● Extract:
☆ ☆ ☆
Blue World Technologies takes over Aalborg fuel cell site
Blue World Technologies has taken over an 8,500sqm production building at the Port of Aalborg as it aims to meet rising demand for fuel cell alternatives to combustion engines.
CEO and Co-founder Anders Korsgaard said, to their knowledge, it marked the largest methanol fuel cell factory globally and was a cost-efficient solution, enabling the future scale up of its "double-digit million euro order book" in one location.
"Sometimes opportunities arise that cannot be passed, and this was one of them," he said. "This location does not only provide the space to scale-up our fuel cell component production to match the market demand, especially within the heavy-duty transportation sector, but it also covers the need for all of our project activities."
☆ ☆ ☆
Raw records:
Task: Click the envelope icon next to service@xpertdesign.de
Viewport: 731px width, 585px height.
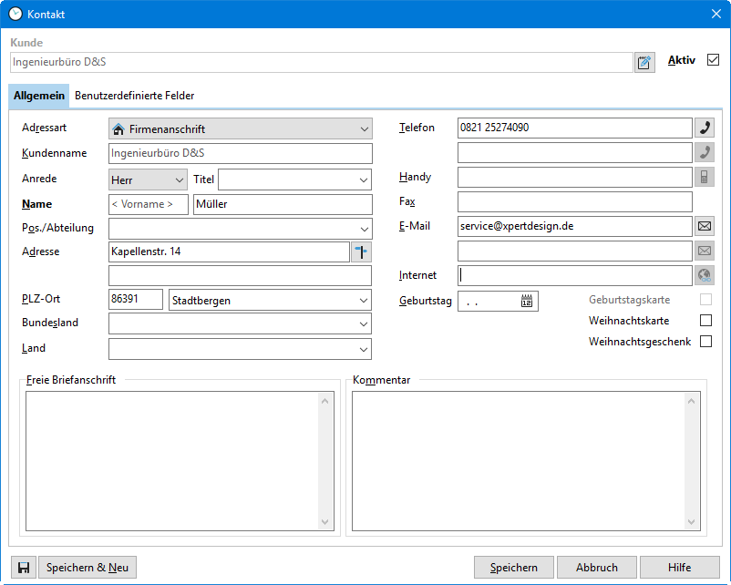Action: point(704,226)
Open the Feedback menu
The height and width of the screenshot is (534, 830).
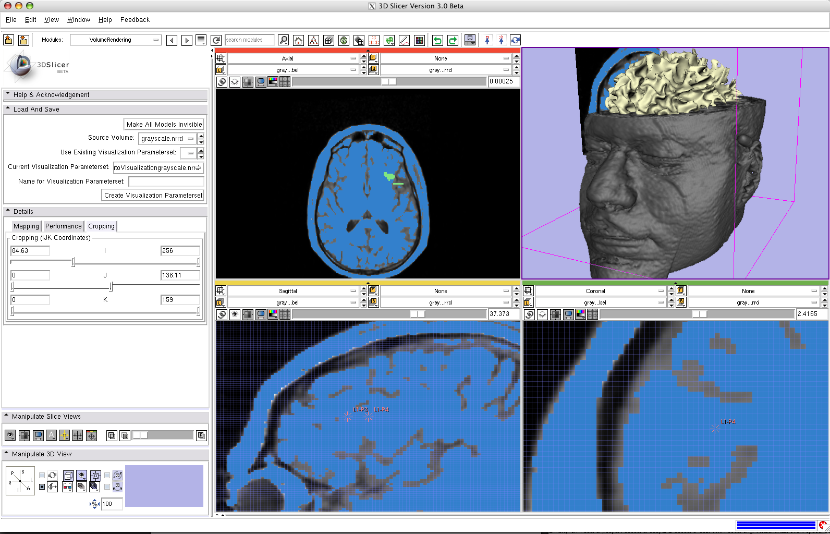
☆ ☆ ☆
● Given problem A: Write out the part of the Blue World Technologies article that begins at the words "Blue World Technologies takes" and stops after "to combustion engines.".
● Given problem B: Which word comes right after each occurrence of "fuel cell" in the Blue World Technologies article, including its headline?
● Given problem C: Extend the article on Blue World Technologies' new Aalborg fuel cell site, picking up after its last sentence.
The records play no part here.

● Task response A:
Blue World Technologies takes over Aalborg fuel cell site
Blue World Technologies has taken over an 8,500sqm production building at the Port of Aalborg as it aims to meet rising demand for fuel cell alternatives to combustion engines.

● Task response B:
site
alternatives
factory
component

● Task response C:
Production equipment for core fuel cell components such as membrane and electrode for the MEA (membrane electrode assembly) will be installed at Langerak 15A within the first half of 2021. It is targeting full-scale commercial production capacity of 50,000 fuel cell units per year within the next three years.
Blue World Technologies, founded in 2018, is focused on the high-temperature PEM-technology combined with methanol-reforming. The combination ensures a simple system design with high conversion efficiency and significant benefits including CO2 reduction, fuel cost savings, and zero harmful emissions.
In December 2020 Blue World Technologies closed its most recent investment round of €6.4 million and is aiming at a future IPO.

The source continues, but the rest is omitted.